Health insurance does not insure against disease–it insures against the catastrophic cost of treating the disease. The primary driver for the catastrophic cost of disease is an industry that can control the price of essential resources for the treatment of disease. The present policy of the federal government is not merely to tolerate that industry, but to subsidize it with billions of dollars of public funding for research in the hopes of patentable inventions.

Bayh-Dole gets blamed for this state of affairs, and there’s a good argument that it should bear that blame, and should be repealed, and some good-for-nothing people chased out of positions of influence, and universities required to restore academic freedom for research–including inventions–before they get any more federal funding for research.

But I want to make a different good argument–that Bayh-Dole has been misrepresented, with the assistance of federal agencies, to make it appear to follow the argument that the federal government should subsidize research so that nonprofit institutions can sequester patent rights and sell these rights exclusively to any company willing to pay, and this should especially be the thing for biomedical research, that here of all places the only way, the best way, the primary way, the Congressionally endorsed way for the public to benefit from publicly funded research is for there to be institutional speculation on the future value of patentable biomedical inventions.

According to the misrepresentation, nonprofits should take ownership of inventions and attempt to convey these inventions exclusively to companies willing to attempt to create commercial products but only if backed by a patent monopoly and expecting to enjoy the full benefit of that monopoly to exclude competition and to set prices as high as the market will bear. The nonprofits, according to the misrepresentation of Bayh-Dole, are invited to be complicit in this scheme for a tiny share (typically 1 or 2% of adjusted gross sales) of the upside potential.

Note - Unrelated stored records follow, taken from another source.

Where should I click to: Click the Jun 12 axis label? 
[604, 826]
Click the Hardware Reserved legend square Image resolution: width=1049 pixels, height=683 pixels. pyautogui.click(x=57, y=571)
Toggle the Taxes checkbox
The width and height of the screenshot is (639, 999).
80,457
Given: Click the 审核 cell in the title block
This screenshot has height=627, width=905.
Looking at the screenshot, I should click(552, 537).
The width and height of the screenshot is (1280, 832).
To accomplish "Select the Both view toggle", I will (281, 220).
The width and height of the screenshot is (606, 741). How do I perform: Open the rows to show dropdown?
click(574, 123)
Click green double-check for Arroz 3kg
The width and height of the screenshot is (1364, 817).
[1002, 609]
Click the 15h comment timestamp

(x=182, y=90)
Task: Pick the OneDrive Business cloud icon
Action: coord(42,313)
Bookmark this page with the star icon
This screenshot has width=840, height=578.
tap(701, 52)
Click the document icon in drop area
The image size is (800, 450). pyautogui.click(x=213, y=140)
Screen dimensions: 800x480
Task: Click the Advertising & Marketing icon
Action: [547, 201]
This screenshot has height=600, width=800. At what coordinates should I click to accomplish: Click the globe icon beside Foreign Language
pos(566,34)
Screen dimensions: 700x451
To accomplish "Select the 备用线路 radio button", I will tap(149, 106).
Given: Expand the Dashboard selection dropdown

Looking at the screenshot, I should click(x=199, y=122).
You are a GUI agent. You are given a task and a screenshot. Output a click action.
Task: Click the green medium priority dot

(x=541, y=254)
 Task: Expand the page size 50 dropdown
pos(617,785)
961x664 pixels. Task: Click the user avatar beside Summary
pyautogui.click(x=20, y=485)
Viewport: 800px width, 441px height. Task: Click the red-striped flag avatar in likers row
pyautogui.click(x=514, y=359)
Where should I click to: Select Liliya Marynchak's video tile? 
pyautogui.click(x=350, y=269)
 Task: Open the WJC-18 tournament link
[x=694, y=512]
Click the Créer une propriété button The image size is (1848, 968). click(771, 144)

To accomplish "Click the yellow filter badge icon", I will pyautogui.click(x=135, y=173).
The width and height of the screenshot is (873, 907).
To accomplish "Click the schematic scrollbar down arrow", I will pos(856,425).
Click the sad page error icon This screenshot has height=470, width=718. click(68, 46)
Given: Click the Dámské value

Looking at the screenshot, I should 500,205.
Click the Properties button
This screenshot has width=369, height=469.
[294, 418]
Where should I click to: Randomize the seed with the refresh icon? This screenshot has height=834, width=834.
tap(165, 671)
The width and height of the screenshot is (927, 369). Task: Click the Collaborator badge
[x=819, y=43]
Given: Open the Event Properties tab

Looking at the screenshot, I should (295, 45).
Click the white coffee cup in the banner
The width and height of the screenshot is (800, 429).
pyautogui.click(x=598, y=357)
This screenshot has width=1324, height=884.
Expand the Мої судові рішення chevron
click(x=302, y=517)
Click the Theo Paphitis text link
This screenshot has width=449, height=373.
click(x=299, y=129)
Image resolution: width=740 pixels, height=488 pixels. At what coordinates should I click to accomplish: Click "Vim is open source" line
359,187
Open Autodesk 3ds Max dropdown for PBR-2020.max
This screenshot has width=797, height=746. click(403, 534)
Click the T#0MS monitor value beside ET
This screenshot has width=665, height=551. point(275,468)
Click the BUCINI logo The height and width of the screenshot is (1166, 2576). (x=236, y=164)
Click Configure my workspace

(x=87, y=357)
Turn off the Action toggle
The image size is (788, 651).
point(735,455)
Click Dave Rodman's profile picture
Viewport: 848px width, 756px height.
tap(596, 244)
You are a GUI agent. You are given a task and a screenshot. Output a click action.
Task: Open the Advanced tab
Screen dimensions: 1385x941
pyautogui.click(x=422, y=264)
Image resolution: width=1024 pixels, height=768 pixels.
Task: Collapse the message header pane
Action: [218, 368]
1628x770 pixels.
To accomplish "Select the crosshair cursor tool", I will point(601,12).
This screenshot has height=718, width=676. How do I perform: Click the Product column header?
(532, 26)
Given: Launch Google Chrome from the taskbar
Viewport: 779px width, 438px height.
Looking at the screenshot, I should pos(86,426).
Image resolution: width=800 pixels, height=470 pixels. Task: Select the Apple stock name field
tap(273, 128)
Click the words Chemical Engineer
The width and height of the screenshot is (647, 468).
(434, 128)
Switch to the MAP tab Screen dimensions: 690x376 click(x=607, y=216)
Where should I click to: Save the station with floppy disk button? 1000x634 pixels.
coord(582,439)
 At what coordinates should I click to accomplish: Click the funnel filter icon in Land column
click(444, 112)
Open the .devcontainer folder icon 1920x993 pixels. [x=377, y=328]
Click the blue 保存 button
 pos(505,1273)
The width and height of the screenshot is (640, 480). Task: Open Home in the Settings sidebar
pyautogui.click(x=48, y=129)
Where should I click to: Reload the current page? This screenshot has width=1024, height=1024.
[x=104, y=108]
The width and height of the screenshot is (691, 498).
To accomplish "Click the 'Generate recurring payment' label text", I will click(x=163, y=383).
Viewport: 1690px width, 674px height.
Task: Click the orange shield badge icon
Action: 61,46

For this scheme to be wildly successful for any given nonprofit, only one patent monopoly deal is needed every two or three decades. For the scheme to be made to appear successful across all nonprofits, 200 or so universities and some $30 billion in annual federal research expenditures need produce only 5 new commercial products a year–even if those commercial products fail quickly or provide only marginal benefit, or are priced so high few customers (or patients) can afford them. For the scheme to operate in practice, only a few universities need to be financially successful with their patent licensing–administrators (and many faculty) view the success of the few as a sign that if they build a comparable licensing program, they too will have such a success–in two or three decades. That’s all that is required to make the misrepresented Bayh-Dole policy a wild success.

95% of patentable inventions arising from federally supported research can be withheld by patent for two decades from public access to preserve the scheme–to assign a handful of inventions to “commercialization partners” for speculative product development (or speculative patent monetization). Research that is distributed by federal agencies to multiple universities can in this way be fragmented into patentable bits owned and withheld by those universities, fragmenting what otherwise would be a common, cumulative technology development effort.

The scheme that misrepresents Bayh-Dole is called “complex” and “specialized” and “high risk” rather than grasping and bureaucratic and ineffective. No public reporting need take place with regard to the withheld inventions. Only the potential for success needs to be advertised.

Again, the scheme diverts federally supported research into patent monopolies held by nonprofit institutions to be exploited–however rarely and by whatever means–by pharmaceutical companies and others speculating on the future value of those patents in matters of public health.

This is current federal policy. May we discuss it?